■ Information provided
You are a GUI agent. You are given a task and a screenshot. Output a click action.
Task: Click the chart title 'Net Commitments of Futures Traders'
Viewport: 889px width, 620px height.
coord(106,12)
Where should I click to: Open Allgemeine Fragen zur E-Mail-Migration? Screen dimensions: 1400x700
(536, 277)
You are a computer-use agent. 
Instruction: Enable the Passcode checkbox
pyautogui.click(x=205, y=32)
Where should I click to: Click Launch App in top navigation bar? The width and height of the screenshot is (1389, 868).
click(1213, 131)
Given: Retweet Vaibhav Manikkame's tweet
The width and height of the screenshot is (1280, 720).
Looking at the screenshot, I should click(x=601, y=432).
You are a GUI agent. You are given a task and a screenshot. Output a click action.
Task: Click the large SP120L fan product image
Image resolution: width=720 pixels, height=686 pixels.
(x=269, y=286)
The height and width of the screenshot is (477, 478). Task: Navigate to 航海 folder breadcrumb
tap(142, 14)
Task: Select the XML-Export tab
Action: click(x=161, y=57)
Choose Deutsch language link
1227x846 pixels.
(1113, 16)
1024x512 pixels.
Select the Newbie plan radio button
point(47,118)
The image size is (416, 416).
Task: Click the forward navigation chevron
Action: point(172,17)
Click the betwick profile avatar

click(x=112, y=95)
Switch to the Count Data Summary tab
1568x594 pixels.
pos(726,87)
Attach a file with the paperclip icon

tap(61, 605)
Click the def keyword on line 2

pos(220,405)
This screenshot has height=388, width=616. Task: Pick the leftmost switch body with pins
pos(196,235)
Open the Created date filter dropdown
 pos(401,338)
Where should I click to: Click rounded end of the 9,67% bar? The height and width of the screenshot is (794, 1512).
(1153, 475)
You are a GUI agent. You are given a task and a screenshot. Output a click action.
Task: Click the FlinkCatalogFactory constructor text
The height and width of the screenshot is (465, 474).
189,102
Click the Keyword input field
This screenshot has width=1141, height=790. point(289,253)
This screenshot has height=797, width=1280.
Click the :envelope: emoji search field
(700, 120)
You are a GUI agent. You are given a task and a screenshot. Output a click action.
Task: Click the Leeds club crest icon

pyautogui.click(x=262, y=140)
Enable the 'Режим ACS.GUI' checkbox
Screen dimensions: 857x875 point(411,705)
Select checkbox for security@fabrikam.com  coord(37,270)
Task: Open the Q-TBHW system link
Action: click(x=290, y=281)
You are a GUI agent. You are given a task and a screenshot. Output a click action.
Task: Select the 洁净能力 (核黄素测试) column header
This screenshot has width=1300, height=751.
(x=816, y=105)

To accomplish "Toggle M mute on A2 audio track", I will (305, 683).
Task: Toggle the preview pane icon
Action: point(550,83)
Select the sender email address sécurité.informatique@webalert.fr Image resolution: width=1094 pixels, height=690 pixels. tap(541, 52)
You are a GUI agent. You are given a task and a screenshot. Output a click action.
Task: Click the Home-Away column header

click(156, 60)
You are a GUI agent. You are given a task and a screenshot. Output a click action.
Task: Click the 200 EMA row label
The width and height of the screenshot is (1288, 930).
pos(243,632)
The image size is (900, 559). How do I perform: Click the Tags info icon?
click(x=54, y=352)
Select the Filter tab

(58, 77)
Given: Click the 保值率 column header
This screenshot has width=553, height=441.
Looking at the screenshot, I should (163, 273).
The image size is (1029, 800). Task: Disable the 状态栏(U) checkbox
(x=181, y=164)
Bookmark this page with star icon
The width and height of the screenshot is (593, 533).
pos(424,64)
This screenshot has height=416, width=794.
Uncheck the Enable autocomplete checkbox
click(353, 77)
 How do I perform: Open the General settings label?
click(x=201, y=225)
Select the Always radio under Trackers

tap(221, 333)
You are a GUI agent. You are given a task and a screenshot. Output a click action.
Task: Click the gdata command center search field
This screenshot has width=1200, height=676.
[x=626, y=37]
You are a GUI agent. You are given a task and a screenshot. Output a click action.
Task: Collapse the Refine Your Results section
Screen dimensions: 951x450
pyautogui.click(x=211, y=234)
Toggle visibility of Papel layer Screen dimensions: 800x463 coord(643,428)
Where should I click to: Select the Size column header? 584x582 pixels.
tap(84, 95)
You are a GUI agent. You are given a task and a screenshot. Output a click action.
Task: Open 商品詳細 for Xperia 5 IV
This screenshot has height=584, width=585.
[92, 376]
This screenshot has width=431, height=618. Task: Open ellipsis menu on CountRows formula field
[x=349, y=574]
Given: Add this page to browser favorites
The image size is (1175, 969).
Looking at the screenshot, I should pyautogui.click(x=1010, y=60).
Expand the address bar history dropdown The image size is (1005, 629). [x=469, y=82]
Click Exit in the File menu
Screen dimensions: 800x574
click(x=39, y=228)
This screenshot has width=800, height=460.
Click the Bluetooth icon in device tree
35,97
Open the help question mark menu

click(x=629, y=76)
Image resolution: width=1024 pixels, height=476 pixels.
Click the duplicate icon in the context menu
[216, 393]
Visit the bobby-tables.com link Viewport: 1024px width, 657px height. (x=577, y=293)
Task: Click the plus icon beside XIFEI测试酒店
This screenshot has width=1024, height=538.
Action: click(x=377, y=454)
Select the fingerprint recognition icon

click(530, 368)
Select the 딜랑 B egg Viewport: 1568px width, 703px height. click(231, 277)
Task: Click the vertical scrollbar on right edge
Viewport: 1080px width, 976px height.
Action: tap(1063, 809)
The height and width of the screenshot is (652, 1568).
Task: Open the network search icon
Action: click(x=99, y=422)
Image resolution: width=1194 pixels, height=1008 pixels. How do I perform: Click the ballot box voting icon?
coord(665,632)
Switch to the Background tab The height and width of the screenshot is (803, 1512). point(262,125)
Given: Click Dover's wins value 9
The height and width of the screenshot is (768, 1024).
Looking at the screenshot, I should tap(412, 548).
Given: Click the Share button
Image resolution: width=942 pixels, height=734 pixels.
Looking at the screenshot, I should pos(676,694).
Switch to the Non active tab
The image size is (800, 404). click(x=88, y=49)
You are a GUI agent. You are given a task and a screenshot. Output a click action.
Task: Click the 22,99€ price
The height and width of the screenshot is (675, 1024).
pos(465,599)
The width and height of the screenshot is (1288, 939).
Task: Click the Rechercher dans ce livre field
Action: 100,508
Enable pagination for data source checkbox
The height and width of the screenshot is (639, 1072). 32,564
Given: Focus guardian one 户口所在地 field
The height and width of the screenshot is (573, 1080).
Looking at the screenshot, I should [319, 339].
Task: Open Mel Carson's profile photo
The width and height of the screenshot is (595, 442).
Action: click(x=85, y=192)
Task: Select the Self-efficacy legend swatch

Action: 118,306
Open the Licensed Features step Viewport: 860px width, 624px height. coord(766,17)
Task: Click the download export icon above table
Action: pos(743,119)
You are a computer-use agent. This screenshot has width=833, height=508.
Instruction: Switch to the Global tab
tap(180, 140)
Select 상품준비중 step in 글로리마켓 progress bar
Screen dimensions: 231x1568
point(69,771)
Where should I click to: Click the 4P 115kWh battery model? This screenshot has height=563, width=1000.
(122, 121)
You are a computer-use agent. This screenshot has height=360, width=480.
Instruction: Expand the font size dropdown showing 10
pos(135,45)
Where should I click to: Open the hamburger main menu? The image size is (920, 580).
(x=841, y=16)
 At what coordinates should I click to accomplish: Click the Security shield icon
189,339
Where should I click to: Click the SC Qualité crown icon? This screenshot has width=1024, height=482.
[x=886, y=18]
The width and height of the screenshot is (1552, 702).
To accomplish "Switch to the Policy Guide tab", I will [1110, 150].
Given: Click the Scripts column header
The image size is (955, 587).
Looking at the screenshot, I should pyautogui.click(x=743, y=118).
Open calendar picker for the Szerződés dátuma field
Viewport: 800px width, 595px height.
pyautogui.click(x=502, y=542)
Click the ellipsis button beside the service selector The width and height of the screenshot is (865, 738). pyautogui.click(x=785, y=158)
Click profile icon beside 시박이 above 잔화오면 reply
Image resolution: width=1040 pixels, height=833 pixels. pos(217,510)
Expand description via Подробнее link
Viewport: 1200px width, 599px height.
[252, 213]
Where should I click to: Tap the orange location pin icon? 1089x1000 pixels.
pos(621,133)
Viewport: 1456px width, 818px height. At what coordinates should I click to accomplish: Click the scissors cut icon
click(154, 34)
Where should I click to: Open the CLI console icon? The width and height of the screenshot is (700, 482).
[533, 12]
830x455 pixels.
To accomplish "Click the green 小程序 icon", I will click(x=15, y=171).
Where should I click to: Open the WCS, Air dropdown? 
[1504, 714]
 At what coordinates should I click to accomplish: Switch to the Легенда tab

■ Try it
Every line in the records above with the string "computer" in it should be shown.

■ Response area
You are a computer-use agent. 
You are a computer-use agent. This screenshot has width=833, height=508.
You are a computer-use agent. This screenshot has height=360, width=480.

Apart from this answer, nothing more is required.